Initially Guy insisted he was innocent, but when the detective started mentioning all the evidence on scene that makes it look as though he committed the crime, Guy confessed.

Souza informed the jurors that Guy told the detective, "I did it. I killed Frog. I shot Frog. Shot him in my house, but I was acting in self-defense."

Guy claimed that Maxson arrived at his house sometime after 10 p.m. on the night of March 19. He said the victim was highly intoxicated. The two men had known each other for years. In fact, in the mid-90s Maxson lived with Guy at that same house.

According to Guy, the two men drank together that night. At some point, Maxson confronted Guy about being a confidential informant for the local drug task force back in the mid-90s. An argument between the men ensued and Guy told police that Maxson removed a mounted, three-foot sword from the wall and threatened him with it. That's when the defendant said he retrieved his firearm and shot Maxson. Guy said that he was acting in self-defense when he shot and killed the man.

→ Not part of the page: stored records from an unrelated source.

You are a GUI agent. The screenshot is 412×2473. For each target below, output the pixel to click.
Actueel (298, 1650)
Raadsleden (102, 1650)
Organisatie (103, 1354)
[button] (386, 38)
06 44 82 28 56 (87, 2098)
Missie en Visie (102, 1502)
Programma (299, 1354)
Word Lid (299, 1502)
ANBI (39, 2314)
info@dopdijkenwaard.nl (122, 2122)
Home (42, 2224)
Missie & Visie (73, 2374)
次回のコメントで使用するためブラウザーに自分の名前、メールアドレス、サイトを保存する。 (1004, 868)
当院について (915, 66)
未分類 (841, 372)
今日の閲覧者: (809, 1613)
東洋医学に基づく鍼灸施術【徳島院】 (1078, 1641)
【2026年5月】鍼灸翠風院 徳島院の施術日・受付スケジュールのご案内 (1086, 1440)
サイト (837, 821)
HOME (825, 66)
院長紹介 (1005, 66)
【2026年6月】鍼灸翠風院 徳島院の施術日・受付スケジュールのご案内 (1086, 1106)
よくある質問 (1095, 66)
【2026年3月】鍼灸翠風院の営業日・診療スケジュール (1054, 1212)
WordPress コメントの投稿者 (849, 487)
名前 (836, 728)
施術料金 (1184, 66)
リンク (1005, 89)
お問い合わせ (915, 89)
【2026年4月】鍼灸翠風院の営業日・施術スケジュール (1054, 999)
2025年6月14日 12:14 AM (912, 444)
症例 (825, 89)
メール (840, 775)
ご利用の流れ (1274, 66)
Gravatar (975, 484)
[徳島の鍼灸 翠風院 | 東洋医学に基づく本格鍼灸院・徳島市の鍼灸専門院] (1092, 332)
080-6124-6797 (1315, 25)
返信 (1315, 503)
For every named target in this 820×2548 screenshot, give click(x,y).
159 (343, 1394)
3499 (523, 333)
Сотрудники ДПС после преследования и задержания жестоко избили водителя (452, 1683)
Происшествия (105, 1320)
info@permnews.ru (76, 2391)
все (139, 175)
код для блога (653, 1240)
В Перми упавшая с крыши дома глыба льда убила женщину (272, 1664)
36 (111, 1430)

Forensic testing performed on the sword revealed no evidence of blood or DNA from Maxson, according to Souza. The deputy county attorney also said that there was no evidence of struggle in the small house.

"His story was constantly evolving and constantly changing," Souza told the jurors.

Guy allegedly tried to destroy evidence in his stove and hid the weapon in a sack of laundry in his closet.

Souza also stated that the majority of bullet wounds indicate that Maxson was lying on his back when he was shot.

Guy allegedly shot Maxson at least 12 times with his 45-caliber Mac 10.

Maxson's defense attorney argued that, "Jeff Guy feared for his life and just kept firing until there was nothing left in the gun."

The defense told the jurors that there were a lot of things that Guy did in the hours after the death of Maxson that could have been done differently, but that doesn't mean he is guilty of deliberate homicide.

"The State has not proven that Guy did not act unjustifiably beyond a reasonable doubt," the attorney said.

The prosecution began its case Wednesday afternoon, calling witnesses to the stand.